I’m going to ask for a show of hands.

Raise your hand if you think toxic chemicals are causing an overall increase in cancer in the U.S.

How many of you think terrorist attacks are more prevalent now than they were 20 years ago?

Is the teenage pregnancy problem worse than it was 20 years ago?

Is violent crime worse?

The answer to all is: No. Each of these problems has fallen, in some cases very dramatically.

  •  The rate of violent crime In the U.S. has fallen by nearly 50 percent since 1990.
  • Teen pregnancy is down 42 percent since 1990.
  •  Teen births are one-third the level they reached in the 1960s.
  • Terrorist attacks have fallen from more than 5,000 per year in 1990 to less than 3,000 a year more recently.
  • The prevalence of cancer has decreased 8 percent since 1990 in the U.S.
  •  The average number of armed conflicts or wars has dropped to less than one per year since 2000, from five to six per year before 1970.
  •  In the years since 2000, there have been fewer war deaths than in any decade in the past 100 years, according to researchers at the Peace Research Institute in Oslo.

Don’t get me wrong. We’re still faced with very real threats of terrorism, disease, environmental disasters.

My point is this:

When I was graduating from high school, it was hard to imagine that any of the entrenched problems we’ve been talking about could be reversed so dramatically, that the rate of violent crime could drop by half, that the incidence of cancer could persistently decline rather than increase, that wars could become less common.

My generation has left you with a lot of messes to clean up. But we’ve made progress.

I hope this perspective gives you even more optimism about what is possible now that we’re getting ready to hand you the keys.

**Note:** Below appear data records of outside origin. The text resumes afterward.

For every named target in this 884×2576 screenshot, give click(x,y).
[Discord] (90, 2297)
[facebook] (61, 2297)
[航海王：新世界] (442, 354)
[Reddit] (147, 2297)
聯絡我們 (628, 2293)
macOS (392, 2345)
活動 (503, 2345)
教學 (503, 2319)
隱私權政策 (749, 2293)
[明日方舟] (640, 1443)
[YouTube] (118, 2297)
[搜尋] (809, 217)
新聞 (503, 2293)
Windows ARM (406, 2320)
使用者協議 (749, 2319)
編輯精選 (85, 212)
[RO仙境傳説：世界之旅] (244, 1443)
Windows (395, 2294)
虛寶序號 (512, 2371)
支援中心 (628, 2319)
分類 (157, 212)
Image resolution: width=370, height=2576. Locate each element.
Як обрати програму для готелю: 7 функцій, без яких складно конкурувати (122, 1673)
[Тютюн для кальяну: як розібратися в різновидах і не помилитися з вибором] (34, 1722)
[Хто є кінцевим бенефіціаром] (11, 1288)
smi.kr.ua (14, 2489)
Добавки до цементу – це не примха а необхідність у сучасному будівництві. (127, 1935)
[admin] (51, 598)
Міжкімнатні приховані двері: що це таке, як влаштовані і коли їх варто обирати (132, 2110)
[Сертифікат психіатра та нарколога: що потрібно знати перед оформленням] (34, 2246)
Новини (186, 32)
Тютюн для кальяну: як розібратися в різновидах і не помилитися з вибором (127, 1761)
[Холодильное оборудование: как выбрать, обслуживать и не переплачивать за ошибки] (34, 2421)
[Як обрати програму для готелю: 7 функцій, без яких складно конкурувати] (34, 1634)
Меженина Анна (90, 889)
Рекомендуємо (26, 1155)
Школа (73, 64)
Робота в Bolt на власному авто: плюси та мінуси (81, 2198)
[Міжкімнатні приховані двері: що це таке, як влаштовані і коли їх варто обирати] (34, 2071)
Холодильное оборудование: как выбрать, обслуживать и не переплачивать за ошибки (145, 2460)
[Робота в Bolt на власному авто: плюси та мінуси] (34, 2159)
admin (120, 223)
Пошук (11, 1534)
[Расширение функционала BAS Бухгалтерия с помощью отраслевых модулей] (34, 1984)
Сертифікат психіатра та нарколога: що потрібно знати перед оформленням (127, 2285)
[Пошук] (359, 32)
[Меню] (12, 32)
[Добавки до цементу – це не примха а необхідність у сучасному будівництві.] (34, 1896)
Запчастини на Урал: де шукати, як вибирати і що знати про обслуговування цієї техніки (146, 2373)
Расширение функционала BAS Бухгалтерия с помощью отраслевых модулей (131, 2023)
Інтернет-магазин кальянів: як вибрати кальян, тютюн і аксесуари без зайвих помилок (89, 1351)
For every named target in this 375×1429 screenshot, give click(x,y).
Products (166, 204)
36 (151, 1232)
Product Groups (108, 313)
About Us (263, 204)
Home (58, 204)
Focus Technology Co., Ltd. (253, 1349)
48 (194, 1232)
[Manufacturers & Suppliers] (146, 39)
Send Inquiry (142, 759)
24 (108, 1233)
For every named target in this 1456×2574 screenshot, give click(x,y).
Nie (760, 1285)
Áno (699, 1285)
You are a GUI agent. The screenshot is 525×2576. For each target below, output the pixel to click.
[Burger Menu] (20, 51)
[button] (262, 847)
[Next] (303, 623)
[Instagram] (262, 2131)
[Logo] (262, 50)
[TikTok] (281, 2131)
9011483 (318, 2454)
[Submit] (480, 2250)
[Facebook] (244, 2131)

[ I was asked to speak at the baccalaureate service for my daughter’s high school graduation in 2012. This is what I came up with. I think it still holds true. ]

Photo via Wikimedia Commons

2 comments

  1. I loved this post! It put things in perspective for me. I have been avoiding the news for years now because I just find it far too negative and depressing. I know there are problems that need to be fixed but hearing about everything that is going wrong at once is too much for me sometimes. I really enjoyed reading your post. You made great points!